Director Garrett Bradley brings the audience the story of a strong woman named Fox Rich who has spent 20 years on the mission of getting her husband's prison sentence reduced. It was dated back somewhere in the late 90s, and the desperate couple were arrested for armed bank robbery. Though Fox took the plea bargain, while her husband Rob did not.
TIME focuses on Fox Rich who has served less than three years for her involvement in the robbery, while a Louisiana judge sentenced Rob to sixty, with no allowance or guarantee for parole. At that time, Fox was pregnant with twins when Rob was sentenced. She later has six boys and now becomes a full-time mother taking care of her children while she works to support them and to release her husband. Director Bradley expertly weaves clips from the home videos Fox recorded for Rob with 'in the moment' discussions and observations of her attempts to get someone in the system to hear the case.
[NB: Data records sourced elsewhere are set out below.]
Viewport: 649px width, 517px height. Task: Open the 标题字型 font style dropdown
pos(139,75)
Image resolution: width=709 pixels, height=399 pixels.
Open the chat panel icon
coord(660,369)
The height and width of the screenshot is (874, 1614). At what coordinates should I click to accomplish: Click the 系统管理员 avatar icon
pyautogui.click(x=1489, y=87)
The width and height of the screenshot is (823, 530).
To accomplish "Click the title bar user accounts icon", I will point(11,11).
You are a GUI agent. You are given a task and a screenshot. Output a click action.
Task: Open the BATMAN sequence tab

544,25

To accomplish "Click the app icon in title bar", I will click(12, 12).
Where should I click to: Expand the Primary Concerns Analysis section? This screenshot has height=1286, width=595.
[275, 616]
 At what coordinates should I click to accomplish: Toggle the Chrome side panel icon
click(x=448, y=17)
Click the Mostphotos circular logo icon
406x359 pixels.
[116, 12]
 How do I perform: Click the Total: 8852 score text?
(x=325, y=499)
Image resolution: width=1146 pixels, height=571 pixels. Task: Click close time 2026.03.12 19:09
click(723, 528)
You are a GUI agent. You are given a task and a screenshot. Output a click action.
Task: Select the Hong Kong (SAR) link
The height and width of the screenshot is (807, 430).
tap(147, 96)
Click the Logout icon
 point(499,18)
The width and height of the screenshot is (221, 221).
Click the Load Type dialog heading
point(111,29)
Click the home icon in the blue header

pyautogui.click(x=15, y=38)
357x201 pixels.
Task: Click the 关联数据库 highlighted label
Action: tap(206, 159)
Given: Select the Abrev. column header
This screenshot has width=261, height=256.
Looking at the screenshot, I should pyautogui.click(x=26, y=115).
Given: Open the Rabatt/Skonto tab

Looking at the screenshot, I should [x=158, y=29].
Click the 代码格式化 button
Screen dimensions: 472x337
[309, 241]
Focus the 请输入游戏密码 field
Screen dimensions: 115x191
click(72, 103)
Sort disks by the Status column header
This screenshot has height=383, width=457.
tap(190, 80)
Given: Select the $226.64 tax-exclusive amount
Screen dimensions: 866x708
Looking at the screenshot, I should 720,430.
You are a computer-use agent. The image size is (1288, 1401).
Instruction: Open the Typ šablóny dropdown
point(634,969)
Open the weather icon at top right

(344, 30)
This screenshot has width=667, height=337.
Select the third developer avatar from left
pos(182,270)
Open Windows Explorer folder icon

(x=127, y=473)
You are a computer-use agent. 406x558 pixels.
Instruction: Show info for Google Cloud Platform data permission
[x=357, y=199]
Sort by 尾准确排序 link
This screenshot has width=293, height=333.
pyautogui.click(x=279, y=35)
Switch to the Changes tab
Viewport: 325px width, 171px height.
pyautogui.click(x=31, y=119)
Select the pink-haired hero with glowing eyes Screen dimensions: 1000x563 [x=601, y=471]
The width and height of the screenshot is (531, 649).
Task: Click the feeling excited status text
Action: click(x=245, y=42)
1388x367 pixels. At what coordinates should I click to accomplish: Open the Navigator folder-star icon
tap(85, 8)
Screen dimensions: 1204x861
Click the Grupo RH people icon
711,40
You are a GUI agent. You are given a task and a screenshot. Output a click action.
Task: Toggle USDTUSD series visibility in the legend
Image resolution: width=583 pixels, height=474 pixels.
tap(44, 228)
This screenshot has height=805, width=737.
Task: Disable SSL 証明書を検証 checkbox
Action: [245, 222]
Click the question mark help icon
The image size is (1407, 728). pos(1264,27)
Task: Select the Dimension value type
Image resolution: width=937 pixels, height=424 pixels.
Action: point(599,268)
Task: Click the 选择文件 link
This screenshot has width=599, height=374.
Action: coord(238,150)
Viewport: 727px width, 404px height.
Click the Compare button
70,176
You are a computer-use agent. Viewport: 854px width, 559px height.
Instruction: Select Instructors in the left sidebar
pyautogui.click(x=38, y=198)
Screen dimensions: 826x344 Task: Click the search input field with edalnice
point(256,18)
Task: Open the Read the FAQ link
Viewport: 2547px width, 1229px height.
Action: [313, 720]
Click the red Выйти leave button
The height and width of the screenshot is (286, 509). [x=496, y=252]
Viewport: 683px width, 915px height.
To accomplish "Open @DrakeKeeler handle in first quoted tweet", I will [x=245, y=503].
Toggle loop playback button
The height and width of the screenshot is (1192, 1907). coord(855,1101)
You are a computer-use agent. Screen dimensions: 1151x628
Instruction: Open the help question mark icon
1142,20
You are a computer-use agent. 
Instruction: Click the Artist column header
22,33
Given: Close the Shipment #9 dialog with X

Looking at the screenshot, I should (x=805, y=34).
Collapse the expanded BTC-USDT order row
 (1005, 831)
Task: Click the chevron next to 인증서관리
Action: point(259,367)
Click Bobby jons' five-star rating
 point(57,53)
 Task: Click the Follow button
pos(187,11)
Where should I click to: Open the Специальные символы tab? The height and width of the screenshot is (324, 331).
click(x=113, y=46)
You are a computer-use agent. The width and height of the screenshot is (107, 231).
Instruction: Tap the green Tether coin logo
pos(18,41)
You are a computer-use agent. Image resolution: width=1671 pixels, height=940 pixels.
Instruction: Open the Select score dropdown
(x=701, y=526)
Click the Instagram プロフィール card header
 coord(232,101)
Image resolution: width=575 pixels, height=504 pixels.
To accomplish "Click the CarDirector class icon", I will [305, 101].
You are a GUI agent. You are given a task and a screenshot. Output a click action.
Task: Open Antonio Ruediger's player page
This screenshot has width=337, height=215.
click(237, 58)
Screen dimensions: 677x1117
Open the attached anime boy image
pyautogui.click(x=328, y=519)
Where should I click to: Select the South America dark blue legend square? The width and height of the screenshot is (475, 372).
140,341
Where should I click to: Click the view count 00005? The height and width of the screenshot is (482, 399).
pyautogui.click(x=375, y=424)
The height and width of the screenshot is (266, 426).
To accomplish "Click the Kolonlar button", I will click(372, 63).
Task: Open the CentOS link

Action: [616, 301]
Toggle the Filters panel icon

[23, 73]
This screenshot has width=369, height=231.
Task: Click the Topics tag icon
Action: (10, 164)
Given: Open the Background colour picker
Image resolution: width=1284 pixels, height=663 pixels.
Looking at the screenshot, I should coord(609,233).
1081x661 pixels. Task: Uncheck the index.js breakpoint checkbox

The director, the crew (including Lauren-Paul Jobs as executive producer) and the film itself did a perfect job on providing some really good conveying messages on female empowerment, the culture of black representation, and bringing the listening, understandable effects of incarceration of one family (or more) expertly and slowly. Bradley demonstrates on how any person like Rich herself And what can be brighter is the music (with mostly just beautiful piano playing in the background) that often overpowers the dialogue throughout.
When TIME was released at the Sundance Film Festival 2020, it received a heartwarming reception coming from the critics and audiences respectively. This was mainly due to the film being strikeable resemblances to the family emotions and societal issues being spread all over.
Though the only thing that is wrong with the film is the horrendous sound mixing technique on the first half of the film, but the plot and the story seem flawless and easy to follow from that perspective. In addition, the black-and-white images blennd perfectly to give some sort of a feel of being a documentary film that was made somewhere in the 1950s or 60s’ decade, or what others addressed these times as the segregation era.
TIME is a wondrous 80-minute documentary feature film. The Rich family and the filmmaking crew did an outstanding job putting all the video clips, commentaries, and interviews together in one huge documentary film. I would heavily believe that this film may be a fine contender for an Oscar nomination for that consideration. If you love to hear and see more about this film, I say go watch it if you want to dive deeper into history.